Tak menunggu. Kau raih tanganku. Kau ajukan ke wajahmu. Beningmu terasa hangat. Kukira seharian kau bertahan. Tapi usai malam itu. Dalam diam ada tangismu. Aku tahu rasamu juga inginmu. Belum kutemukan cara untuk satukan itu. Kubiarkan tangismu.
Bertahun lalui waktu bersama. Merangkai dan membingkai cerita. Menjadi pelaku berbagai peristiwa. Berdua hadapi bermacam keterbatasan. Terkadang air mata. Kau dan aku menjaga rasa dan asa.

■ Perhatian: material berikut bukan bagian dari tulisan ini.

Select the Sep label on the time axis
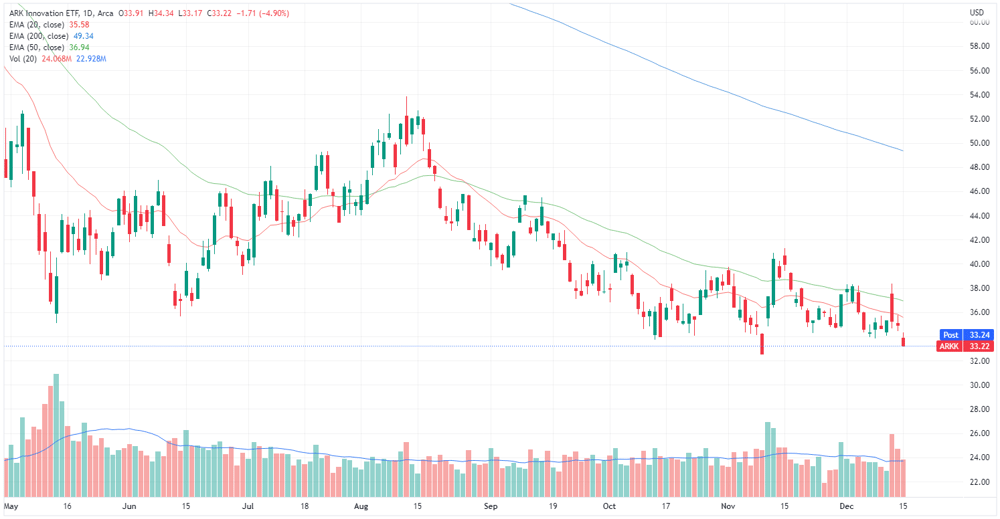The image size is (1000, 519). tap(490, 506)
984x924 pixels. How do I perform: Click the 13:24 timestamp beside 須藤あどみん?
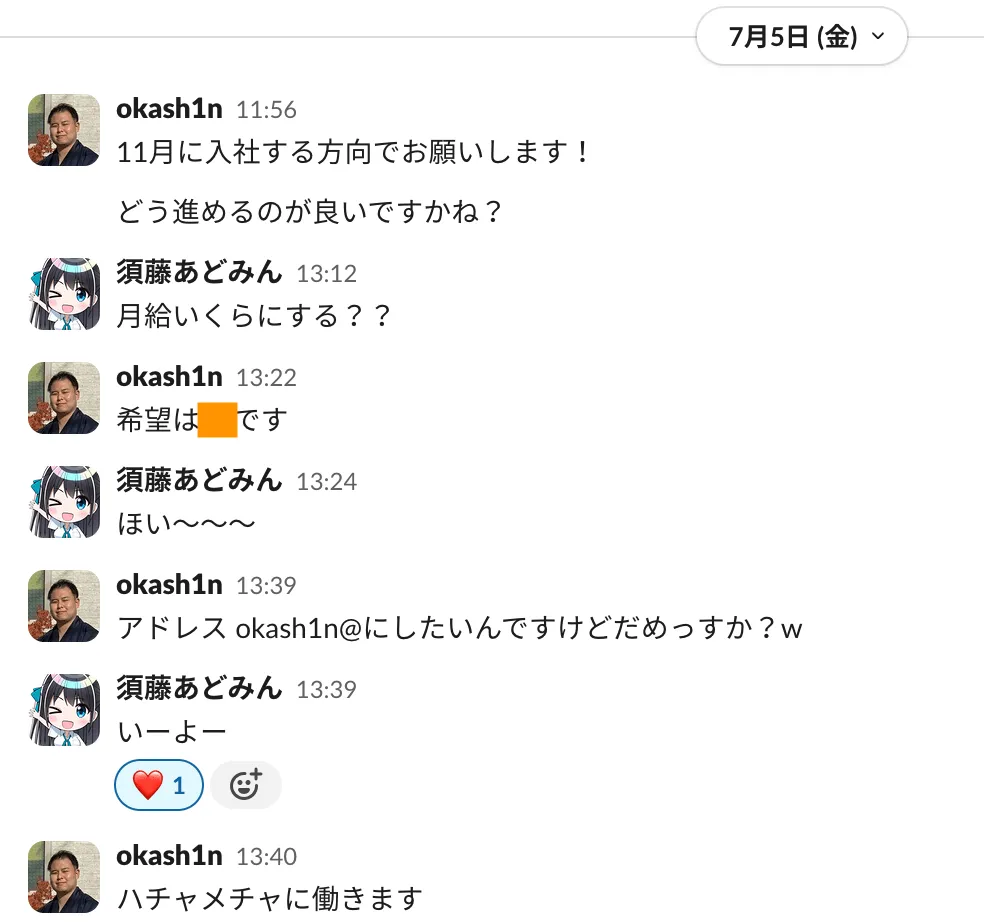coord(326,482)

Agar berwujud cinta. Itu tak mudah.
Beranda sejak tadi hening. Kau usap beningmu. Kau raih gelas berkopi. Kau serahkan padaku. Tak bicara, aku menatapmu. Kau anggukkan kepala. Kureguk sedikit. Tanpa aba-aba, gelas sudah berpindah tangan. Kau berusaha tersenyum. Mereguk isinya. Matamu lurus menatapku.
"Kurang gula, Mas?"
"Gak!"
"Manis?"
"Nunik? Iya, kalau gak nangis!"
Kau terlatih hadapi dan redakan emosimu. Tapi tidak padaku. Kau tak bisa sembunyi. Caramu ajari aku. Bagaimana menghadapimu.
"Mas..."
"Hah?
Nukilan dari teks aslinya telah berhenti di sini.